When I worked as the director of a preschool and a pre-K teacher, I found the kindergarten readiness portion of the job was one of the most rewarding things I had ever done as an educator. My students came to me in September knowing very few of their letters, and by April they were reading sight words. kindergarten expectations have changed drastically even since the days when my own child entered kindergarten. Having a solid base for reading and mathematics is where it all needs to begin.
Parents need to look at their school district and find out what they expect of incoming Kindergarten students. I have students in my pre-K class from three different districts, and they all have varying degrees of expectations. Some academic basics include the ability to:
Recognize 30 letter sounds.
Recognize 30 beginning word sounds.
Count to 50.
Write numbers 1-10 without models.
Visually recognize numbers 1-20.
Write first and last name.
When it comes to letters and their sounds, phonics is where the focus needs to be. I use a great song with my students. It is an ABC song that gives you the sound of each letter. “A for apple…ah, ah, ah…” I do not know where I found it or what the exact title is, but it works wonders.
As a child begins to learn to recognize their letters, remind them what the letter sound is as well. Do this by connecting letters with words, not necessarily its sound. So, if your child recognizes the letter “J”, add that “J is for jump and jelly bean.” Just this simple comment will help to instill in your child the idea that letters have sounds and are connected to specific words. By learning the individual sounds, your child will then be able to connect that skill to unfamiliar words.
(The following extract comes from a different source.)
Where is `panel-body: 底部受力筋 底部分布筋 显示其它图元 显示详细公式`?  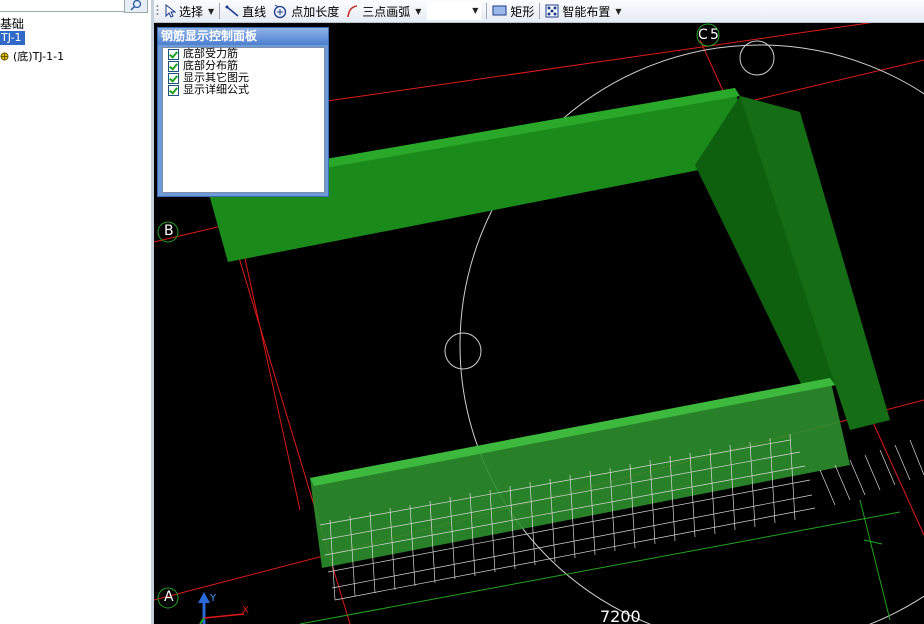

The ultimate test of letter/sound recognition is giving a child nonsense words to sound out. For example, ask them to sound out words like “zop, rop, pag.” Since these words are unfamiliar, you are really testing their letter sound knowledge. When you ask them to read words that they have gone over time and time again, it can become a memory game and they are not really applying their phonics knowledge. A list of common words that a child will be expected to read in Kindergarten is below.
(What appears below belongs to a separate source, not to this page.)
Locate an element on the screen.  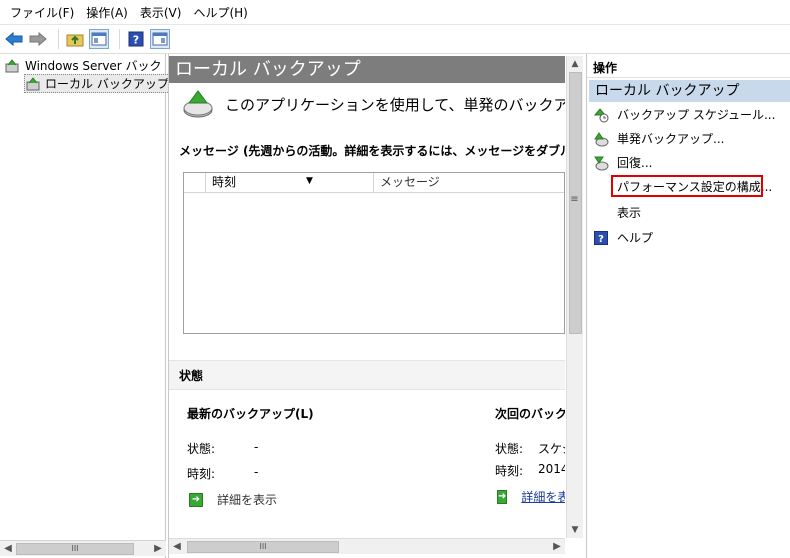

Counting and number recognition are the other main skills that students need to master before moving to Kindergarten. Some parents come to me and say “My child can count to 100!” My response is “That is great!”, and I mean it with all my heart. But, there is a huge difference between rote counting and one-to-one correspondence. Parents often don’t realize that just because your child can do one, it doesn’t mean they can do the other.
Rote counting is just counting, rattling off the numbers from 1-100. That same child may not be able to count 20 blocks in front of them. The ability to tag and count one block at a time is much more difficult. Many skip blocks or count one block twice. So, even if your child masters rote counting, be sure that they can accurately complete one-to-one counting. I currently work with second and third graders who struggle with tag counting.
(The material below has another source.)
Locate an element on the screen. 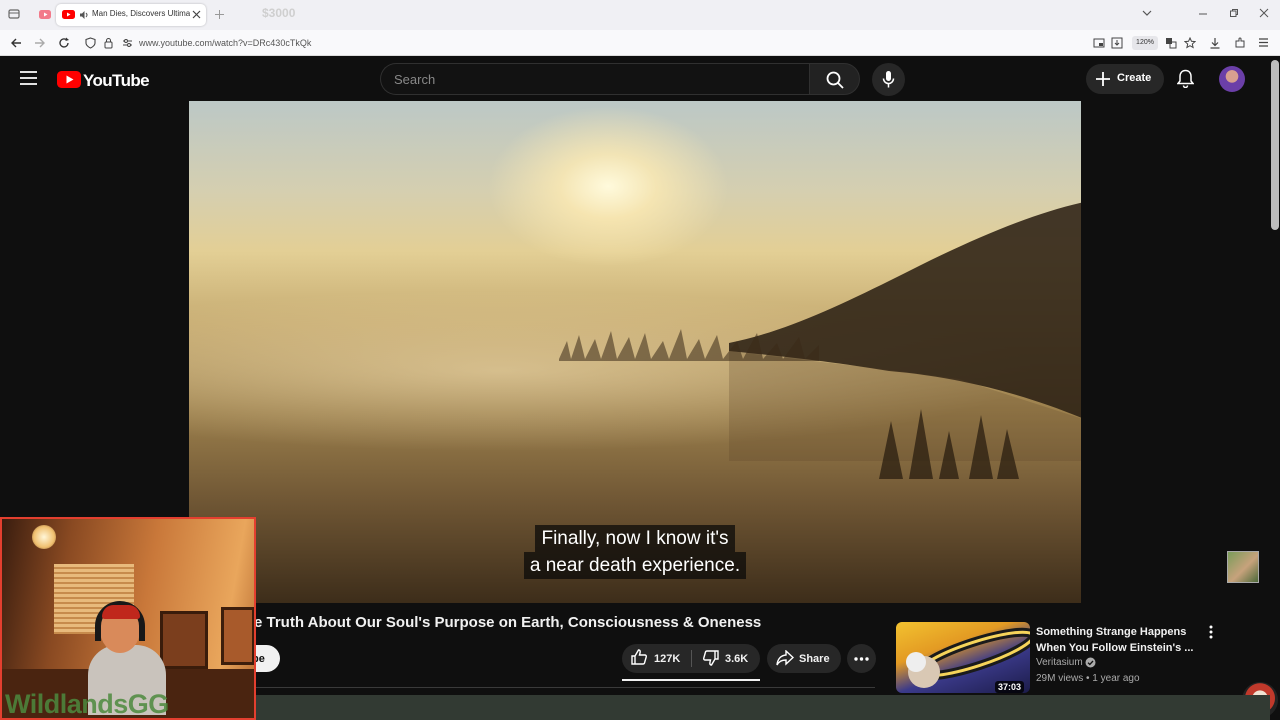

Another important math skill is visually recognizing numbers. That same child that can count to 100 may not be able to look at an 8 and tell you that it is an 8. Parents often think that their child knows their numbers, but make the mistake of showing them the numbers in order. When you do this, the child really is just rote counting. Show the numbers out of order to accurately check their knowledge. Basic number sense is so critical as students enter Kindergarten. I currently work as a math intervention specialist for 2-3 grade and the number of students who lack these basic skills is staggering. They are the only foundation we need to be concerned with when it comes to mathematics.
Kindergarten readiness is critical and can set the tone for the rest of your child’s schooling. Getting them off to a strong start is crucial. This is where you can teach them that school can be fun, even though it is hard work. This is where their love of learning can continue to flourish.